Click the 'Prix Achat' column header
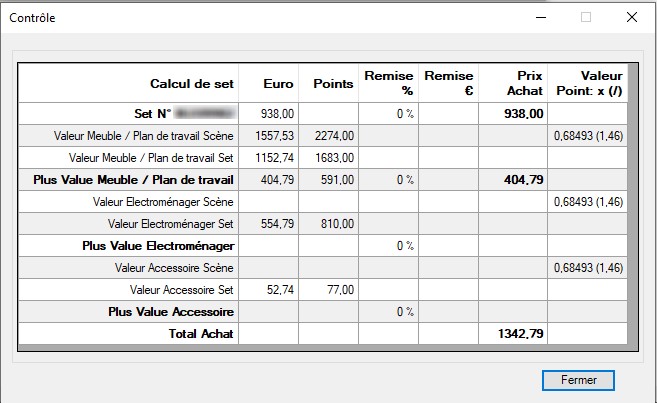Image resolution: width=657 pixels, height=403 pixels. 513,83
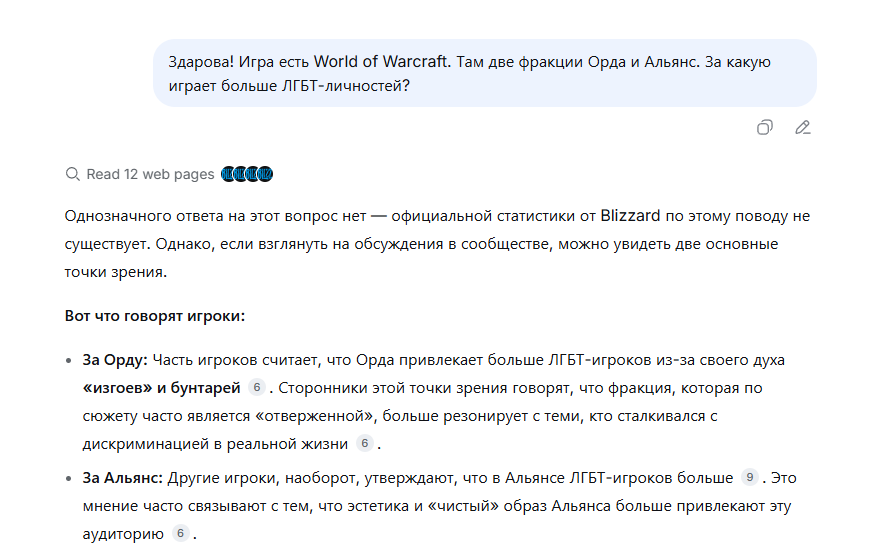
Task: Expand the 'Read 12 web pages' source list
Action: point(150,174)
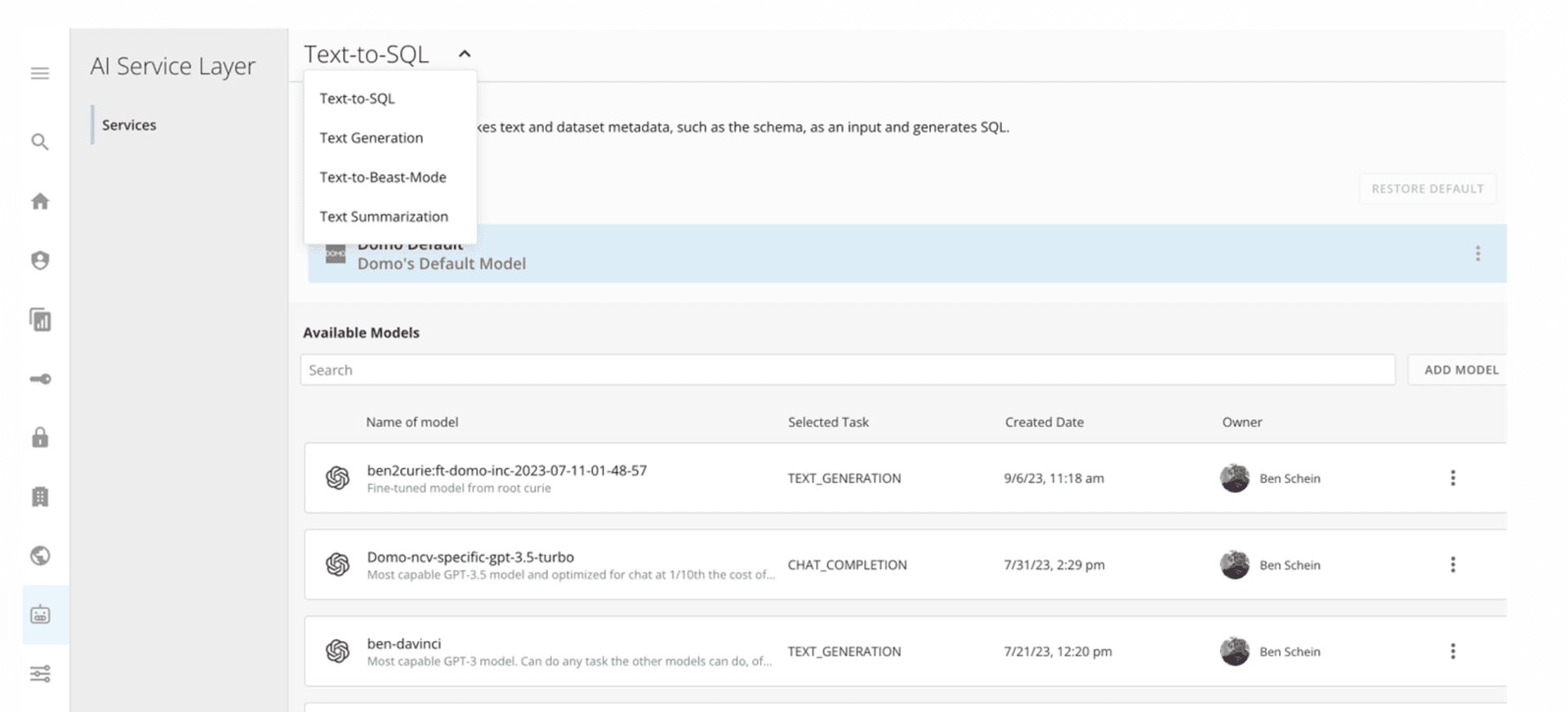Screen dimensions: 1568x712
Task: Open the globe icon in sidebar
Action: coord(40,556)
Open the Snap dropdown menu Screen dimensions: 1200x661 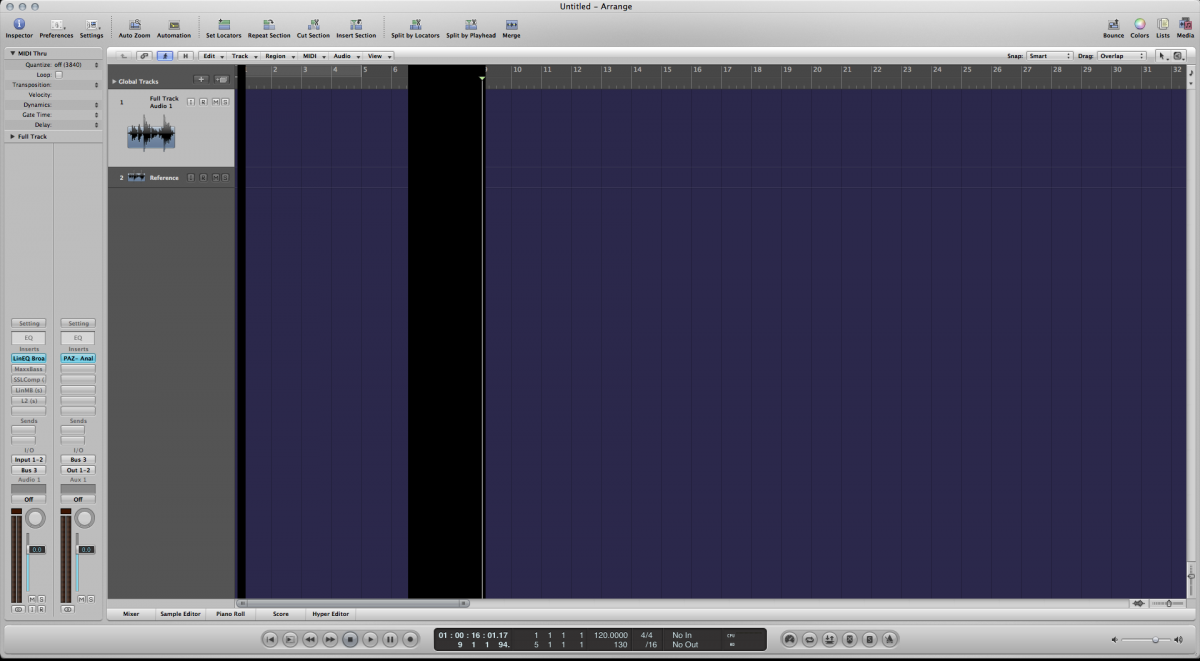pyautogui.click(x=1049, y=56)
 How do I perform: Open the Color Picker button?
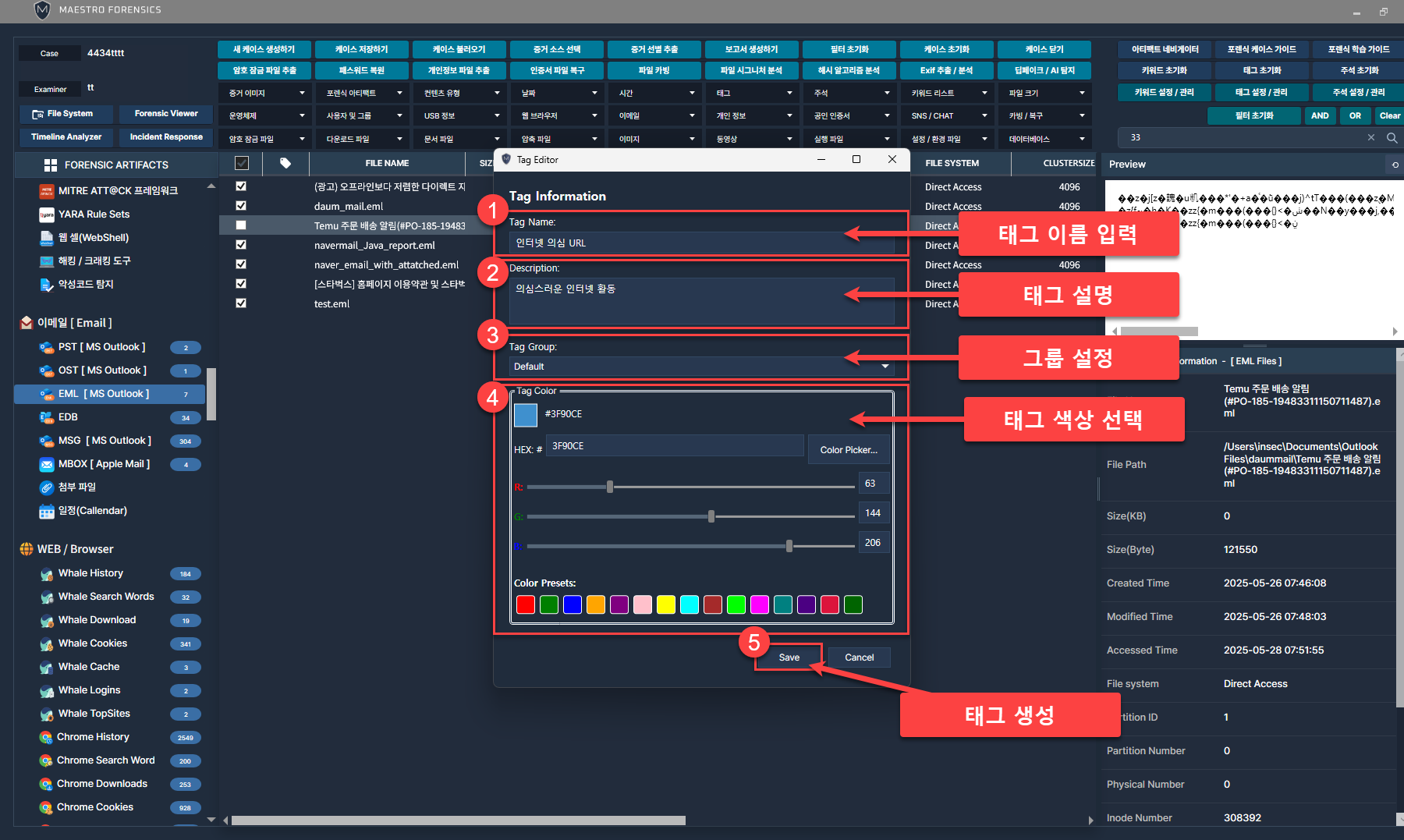[849, 450]
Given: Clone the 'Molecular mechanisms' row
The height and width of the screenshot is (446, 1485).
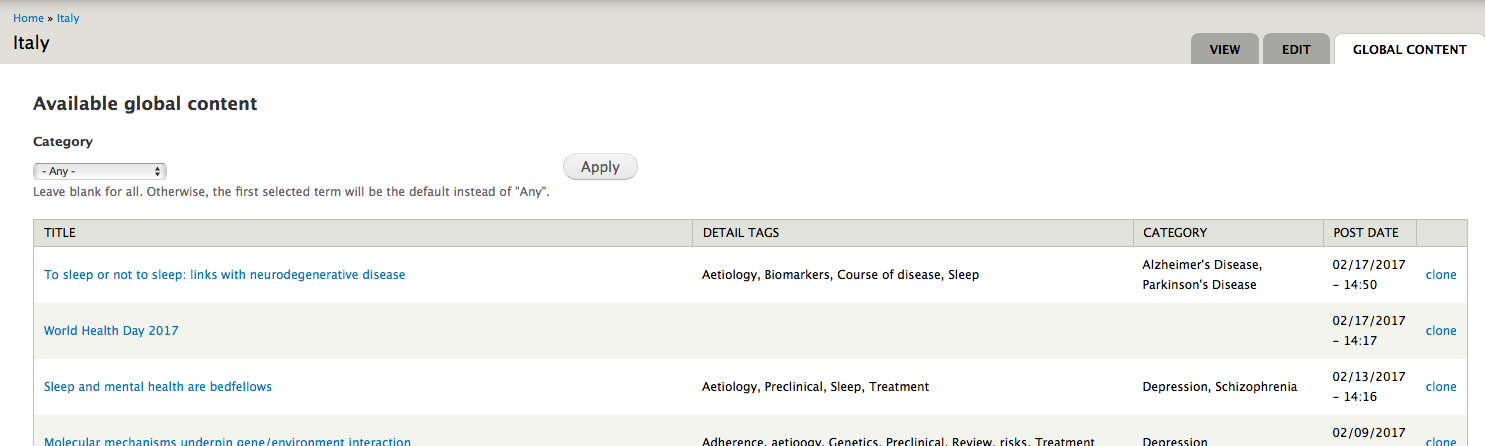Looking at the screenshot, I should [x=1440, y=441].
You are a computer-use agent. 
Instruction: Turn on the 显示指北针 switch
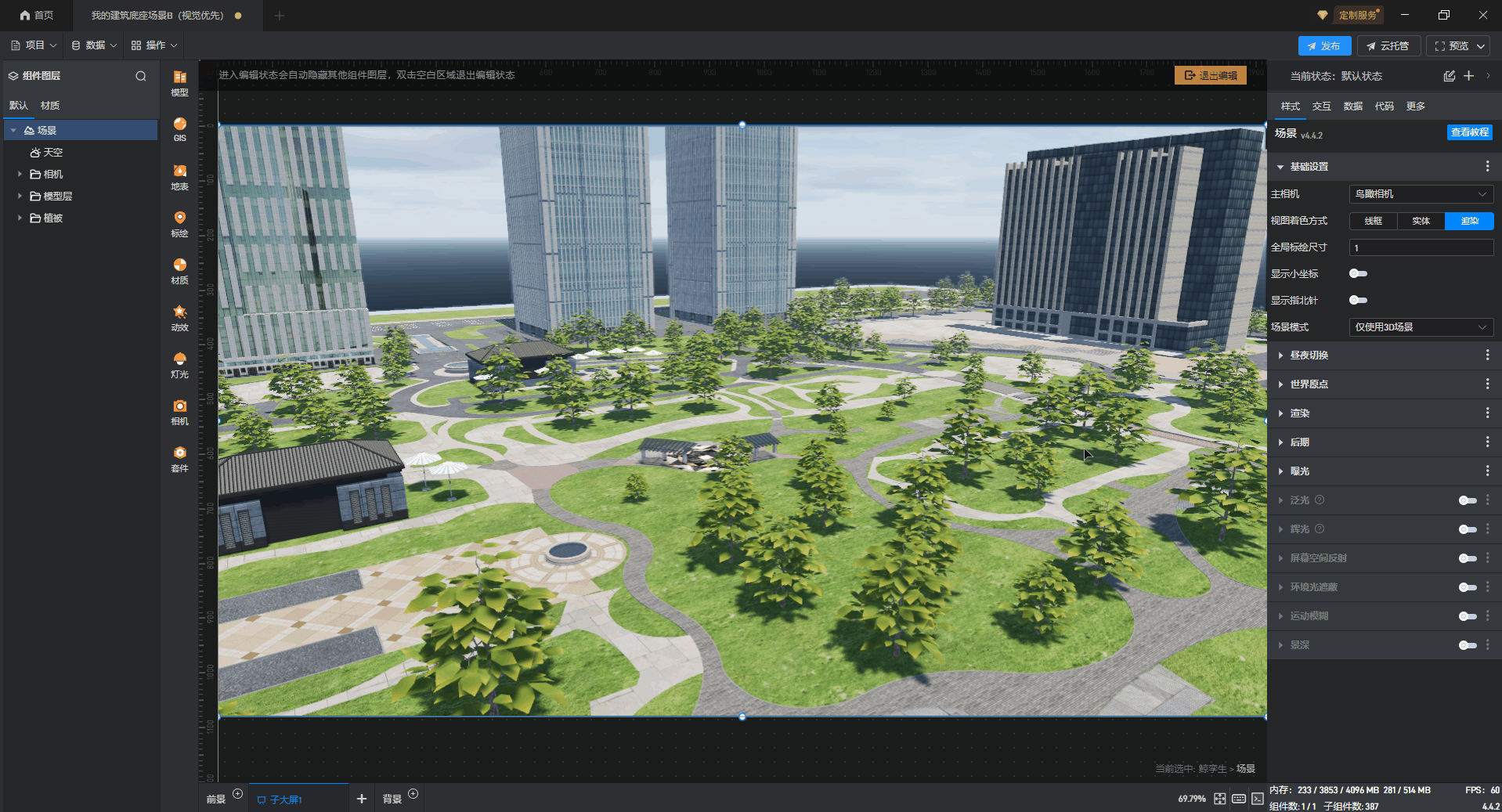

::::

_The problem:_ Using the records above, copy exactly and only the lines from the line with "You are a computer-use agent." through the end, both included; leave every picture out.

_Answer to this problem:_
You are a computer-use agent. 
Instruction: Turn on the 显示指北针 switch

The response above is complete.